It was a fabulous speech by the world's leading spiritual and thought-leader, who has just produced our century's most important public document, Laudato Si', the papal encyclical on the environment.
Pope Francis addressed not just the dignitaries in the Senate chambers, but all of us -- parents struggling to support families, social activists, the elderly and the young.
The pope emphasized communitarian values: dialog, the common good, solidarity, cooperation, sharing, and the Golden Rule.
He held up for emulation four counter-cultural heroes he understood as embodying the most admirable of "American" values. They weren't Rockefeller, Reagan, Jobs, or even FDR. Instead they were:
- Abraham Lincoln: the champion of liberty for the oppressed
- Martin Luther King: the advocate of pluralism and non-exclusion
- Dorothy Day: the apostle of social justice and the rights of the poor
- Thomas Merton: the Cistercian monk who embodied openness to God and the capacity for inter-faith dialog.
Of course, Lincoln and King were victims of assassination for championing the rights of African Americans.
Day and Merton vigorously resisted what Dorothy Day called "this filthy, rotten system." (As is well-known, she was also an unwed mother whose first pregnancy ended in abortion.)
Following the examples of The Four, the pope called for the end of:
- Fundamentalisms of every kind -- including economic fundamentalisms
- Political polarizations that prevent opposing parties from dialog and cooperation
- Exclusion of immigrants by a nation of immigrant descendants
- Capital punishment and its replacement by programs of rehabilitation
- The global arms trade and arms sales in general along with the wars and violence they stimulate
- Violent conflict and its replacement by difficult but essentially diplomatic process of dialog
- The human roots of climate chaos and the related problems of poverty
- Unlimited and directionless development of technology
Throughout this gentle but radical speech, the audience seemed to be waiting for the other shoe to drop -- i.e. for the pope to mollify his conservative critics by addressing their favorite "religious issues" contraception, abortion, gay marriage. But the shoe never hit the floor.
At two points the pope about to untie his footwear. In mid-speech, he stated that we must protect and defend human life at every stage of its development. This lured his audience into a standing ovation.
However, the illustration of his point was not abortion, but capital punishment. Punishment for crime, Francis said, must never exclude hope and rehabilitation. We must end the death penalty, he asserted, since every life is sacred.
Then towards the end of his address, Francis spoke of his anticipated presence at this weekend's Philadelphia Conference on the family. Families, he said, are threatened as never before, both from within and without.
But then, instead of addressing gay marriage, the pope spoke of the "most vulnerable" in this context -- not the unborn, but "the young" threatened by violence, abuse and despair. Many of them hesitate to even start families, he lamented -- some because of their own lack of possibilities. Others demur because they have too many possibilities. "Their problems are our problems," the pope said. We must address them and solve their underlying causes.

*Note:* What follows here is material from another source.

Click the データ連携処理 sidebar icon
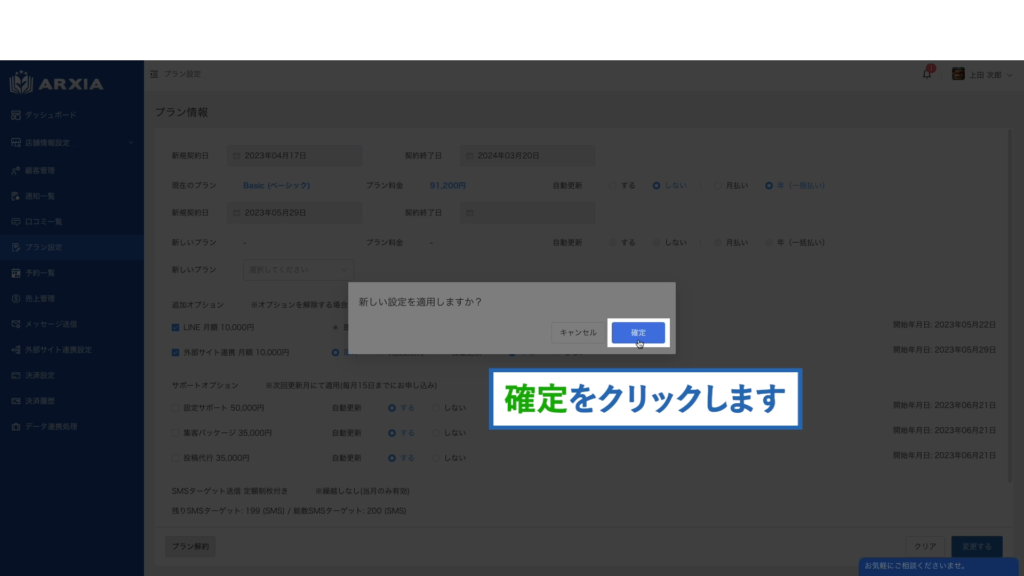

It was a masterful speech. It continually lured conservatives into standing ovations for issues they constantly oppose: the end of the capital punishment, protection of the environment, openness to immigrants, the end of arms sales of all kinds. The address summoned legislators to their real responsibility -- pursuing the common good, the chief aim, the pope said, of all politics.
The pope's basic message was be daring and courageous -- like the counter-cultural activists, Lincoln, King, Day, Merton, and (I would add) Pope Francis!"